Material provided START
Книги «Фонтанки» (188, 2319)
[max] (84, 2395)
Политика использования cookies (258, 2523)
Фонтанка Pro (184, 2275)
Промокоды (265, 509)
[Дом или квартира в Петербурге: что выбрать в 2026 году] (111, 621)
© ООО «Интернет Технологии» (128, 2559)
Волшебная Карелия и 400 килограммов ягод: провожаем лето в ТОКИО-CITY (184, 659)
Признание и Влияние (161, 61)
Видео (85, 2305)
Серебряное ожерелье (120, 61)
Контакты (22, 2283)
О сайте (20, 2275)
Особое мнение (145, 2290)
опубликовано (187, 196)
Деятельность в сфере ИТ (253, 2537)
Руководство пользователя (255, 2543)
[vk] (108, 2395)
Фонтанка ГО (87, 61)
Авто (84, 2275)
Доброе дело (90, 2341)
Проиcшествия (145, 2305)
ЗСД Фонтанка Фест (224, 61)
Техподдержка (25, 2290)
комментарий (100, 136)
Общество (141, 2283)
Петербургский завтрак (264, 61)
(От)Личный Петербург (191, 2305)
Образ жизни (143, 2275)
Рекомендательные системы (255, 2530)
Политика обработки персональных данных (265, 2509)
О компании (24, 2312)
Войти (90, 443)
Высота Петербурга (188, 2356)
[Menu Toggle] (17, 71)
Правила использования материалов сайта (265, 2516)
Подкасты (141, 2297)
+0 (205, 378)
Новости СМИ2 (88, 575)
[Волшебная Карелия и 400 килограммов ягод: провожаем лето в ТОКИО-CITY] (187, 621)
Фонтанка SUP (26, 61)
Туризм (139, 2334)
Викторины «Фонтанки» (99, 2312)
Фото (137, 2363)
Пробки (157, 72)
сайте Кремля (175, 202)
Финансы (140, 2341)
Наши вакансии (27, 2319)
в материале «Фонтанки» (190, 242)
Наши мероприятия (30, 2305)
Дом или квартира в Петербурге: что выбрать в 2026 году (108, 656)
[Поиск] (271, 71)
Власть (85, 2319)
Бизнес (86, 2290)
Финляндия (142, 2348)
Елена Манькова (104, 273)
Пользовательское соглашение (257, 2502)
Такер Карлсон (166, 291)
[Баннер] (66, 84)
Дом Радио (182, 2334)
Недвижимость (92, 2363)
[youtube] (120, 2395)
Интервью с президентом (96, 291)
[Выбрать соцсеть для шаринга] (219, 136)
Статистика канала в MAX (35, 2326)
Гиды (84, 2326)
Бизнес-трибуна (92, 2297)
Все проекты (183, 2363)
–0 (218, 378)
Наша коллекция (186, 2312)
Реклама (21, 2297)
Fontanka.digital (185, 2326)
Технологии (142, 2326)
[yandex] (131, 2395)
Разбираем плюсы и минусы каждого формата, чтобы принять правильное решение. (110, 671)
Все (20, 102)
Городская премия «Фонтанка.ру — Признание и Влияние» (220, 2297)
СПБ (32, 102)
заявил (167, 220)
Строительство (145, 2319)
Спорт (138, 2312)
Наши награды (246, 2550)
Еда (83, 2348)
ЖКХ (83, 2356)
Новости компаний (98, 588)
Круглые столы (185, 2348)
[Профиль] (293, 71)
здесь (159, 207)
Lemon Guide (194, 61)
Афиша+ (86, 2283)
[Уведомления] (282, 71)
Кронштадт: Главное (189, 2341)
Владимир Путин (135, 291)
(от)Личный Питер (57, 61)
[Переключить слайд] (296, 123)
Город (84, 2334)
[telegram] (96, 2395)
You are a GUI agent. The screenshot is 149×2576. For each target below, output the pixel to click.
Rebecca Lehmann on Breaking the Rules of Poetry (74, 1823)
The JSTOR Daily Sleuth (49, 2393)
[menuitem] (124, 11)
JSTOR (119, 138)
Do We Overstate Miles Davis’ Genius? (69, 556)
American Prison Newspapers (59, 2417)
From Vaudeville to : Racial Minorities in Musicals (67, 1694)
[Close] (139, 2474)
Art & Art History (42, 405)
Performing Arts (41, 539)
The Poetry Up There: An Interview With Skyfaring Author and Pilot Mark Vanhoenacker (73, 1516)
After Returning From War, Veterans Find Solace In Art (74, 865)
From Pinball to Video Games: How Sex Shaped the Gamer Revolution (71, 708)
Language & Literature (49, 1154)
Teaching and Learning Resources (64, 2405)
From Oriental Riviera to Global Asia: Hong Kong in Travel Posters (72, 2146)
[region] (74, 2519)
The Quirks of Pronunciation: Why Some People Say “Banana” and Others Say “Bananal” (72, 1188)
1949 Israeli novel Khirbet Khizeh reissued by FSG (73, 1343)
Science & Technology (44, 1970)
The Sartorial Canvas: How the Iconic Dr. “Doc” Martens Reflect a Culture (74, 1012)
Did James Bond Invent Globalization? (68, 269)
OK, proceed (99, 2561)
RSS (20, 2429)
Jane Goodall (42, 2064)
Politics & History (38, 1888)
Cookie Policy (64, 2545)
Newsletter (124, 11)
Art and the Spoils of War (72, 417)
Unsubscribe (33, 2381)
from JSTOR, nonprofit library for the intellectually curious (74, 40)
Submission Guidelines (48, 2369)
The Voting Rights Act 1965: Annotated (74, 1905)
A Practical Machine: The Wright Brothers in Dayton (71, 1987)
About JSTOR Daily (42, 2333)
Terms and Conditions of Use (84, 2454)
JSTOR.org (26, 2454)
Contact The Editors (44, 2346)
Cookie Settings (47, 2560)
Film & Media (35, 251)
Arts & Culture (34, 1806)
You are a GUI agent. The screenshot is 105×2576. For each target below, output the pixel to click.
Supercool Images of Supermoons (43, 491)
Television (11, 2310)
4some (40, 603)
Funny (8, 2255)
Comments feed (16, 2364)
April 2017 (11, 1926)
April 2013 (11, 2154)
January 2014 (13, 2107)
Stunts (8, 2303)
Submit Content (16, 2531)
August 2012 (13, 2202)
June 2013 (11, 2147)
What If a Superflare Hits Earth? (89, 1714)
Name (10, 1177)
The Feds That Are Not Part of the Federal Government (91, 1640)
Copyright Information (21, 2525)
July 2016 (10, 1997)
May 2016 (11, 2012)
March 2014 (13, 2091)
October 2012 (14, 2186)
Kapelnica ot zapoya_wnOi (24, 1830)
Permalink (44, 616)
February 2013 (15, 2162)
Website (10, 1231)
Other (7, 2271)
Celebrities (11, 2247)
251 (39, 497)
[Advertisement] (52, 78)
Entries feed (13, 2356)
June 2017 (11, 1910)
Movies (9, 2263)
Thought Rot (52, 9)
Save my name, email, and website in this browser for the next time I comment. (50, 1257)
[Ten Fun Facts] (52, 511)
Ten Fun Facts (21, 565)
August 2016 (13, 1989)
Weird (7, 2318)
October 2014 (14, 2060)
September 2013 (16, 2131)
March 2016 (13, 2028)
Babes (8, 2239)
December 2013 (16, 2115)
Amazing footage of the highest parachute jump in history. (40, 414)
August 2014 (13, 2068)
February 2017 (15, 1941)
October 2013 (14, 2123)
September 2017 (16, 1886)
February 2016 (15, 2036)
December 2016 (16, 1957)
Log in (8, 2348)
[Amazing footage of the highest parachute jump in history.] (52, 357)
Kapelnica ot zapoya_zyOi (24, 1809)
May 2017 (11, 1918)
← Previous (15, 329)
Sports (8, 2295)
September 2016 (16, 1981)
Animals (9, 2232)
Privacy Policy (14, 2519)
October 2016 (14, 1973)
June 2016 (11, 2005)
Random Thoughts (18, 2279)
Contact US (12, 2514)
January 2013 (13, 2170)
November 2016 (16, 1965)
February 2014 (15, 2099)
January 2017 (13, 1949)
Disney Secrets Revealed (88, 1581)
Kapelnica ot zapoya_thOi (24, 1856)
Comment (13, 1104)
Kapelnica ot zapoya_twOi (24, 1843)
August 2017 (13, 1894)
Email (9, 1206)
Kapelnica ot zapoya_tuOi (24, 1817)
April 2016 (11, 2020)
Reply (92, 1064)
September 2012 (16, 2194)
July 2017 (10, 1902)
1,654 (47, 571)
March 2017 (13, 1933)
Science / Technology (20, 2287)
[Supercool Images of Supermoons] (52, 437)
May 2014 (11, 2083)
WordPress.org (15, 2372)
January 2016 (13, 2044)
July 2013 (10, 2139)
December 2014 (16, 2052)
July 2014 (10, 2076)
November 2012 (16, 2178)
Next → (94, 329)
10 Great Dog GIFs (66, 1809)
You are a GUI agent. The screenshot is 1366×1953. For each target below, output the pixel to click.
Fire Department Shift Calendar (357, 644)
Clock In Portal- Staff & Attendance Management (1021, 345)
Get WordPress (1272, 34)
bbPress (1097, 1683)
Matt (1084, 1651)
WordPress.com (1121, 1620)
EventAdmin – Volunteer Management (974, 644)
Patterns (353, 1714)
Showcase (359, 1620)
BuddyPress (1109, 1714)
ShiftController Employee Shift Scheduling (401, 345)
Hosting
Material provided END
* _What this task involves_
Find the word "году" in the entries and show each line where it is found.

* _Solution to this task_
[Дом или квартира в Петербурге: что выбрать в 2026 году] (111, 621)
Дом или квартира в Петербурге: что выбрать в 2026 году (108, 656)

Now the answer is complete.